* To do
Which lines in the data below contain the word "computer"? Return each of them.
+++ Data for this exercise
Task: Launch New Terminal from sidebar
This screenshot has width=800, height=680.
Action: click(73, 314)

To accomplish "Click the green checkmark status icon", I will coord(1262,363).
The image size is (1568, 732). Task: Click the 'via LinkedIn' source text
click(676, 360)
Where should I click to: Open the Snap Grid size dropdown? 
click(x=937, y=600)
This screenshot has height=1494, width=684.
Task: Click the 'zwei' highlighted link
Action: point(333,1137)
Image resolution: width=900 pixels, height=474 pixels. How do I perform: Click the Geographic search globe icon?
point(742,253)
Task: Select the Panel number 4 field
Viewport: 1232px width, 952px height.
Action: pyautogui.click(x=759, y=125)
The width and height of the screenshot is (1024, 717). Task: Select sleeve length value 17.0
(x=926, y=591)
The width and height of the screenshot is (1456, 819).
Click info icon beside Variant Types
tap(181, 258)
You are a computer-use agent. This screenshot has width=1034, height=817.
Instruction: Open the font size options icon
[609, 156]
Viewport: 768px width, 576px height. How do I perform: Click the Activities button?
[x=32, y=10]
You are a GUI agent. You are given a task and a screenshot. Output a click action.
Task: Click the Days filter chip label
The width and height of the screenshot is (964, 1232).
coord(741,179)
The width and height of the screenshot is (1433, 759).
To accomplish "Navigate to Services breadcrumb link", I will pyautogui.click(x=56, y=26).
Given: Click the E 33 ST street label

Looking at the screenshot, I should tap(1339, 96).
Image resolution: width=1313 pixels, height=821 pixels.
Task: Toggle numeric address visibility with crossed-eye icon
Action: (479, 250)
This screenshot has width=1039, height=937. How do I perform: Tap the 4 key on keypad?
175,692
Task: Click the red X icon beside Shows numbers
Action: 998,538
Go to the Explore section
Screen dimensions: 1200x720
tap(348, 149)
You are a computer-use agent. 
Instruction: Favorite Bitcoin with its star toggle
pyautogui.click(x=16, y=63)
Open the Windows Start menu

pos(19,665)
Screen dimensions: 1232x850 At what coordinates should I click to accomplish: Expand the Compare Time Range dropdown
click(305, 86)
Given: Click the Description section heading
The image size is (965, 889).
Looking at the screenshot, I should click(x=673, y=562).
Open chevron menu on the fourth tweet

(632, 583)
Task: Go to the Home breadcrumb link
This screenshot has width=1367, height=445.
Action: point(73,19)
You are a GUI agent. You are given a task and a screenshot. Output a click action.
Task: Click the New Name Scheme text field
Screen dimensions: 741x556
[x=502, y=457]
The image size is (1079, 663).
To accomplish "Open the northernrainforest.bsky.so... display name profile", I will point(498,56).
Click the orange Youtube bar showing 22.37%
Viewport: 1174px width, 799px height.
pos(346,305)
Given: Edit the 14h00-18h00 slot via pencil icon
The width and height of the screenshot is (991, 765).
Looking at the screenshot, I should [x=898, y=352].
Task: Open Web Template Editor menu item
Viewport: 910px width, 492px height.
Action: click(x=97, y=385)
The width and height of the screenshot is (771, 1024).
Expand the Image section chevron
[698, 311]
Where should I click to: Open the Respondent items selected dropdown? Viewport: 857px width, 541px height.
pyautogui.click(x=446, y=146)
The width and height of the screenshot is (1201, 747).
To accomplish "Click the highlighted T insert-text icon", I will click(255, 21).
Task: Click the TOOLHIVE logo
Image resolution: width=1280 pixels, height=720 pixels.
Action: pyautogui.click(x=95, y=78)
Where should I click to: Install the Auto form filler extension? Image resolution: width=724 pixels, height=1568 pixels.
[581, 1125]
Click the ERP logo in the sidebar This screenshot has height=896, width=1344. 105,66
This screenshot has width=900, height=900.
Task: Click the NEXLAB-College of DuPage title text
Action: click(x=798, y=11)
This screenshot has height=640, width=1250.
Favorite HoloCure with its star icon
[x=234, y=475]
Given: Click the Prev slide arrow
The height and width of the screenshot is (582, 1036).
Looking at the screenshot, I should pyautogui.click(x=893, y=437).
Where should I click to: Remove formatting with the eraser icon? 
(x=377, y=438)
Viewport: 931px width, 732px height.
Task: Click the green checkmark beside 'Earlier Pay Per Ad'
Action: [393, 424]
++++++
* Written solution
You are a computer-use agent. This screenshot has width=1034, height=817.
You are a computer-use agent. 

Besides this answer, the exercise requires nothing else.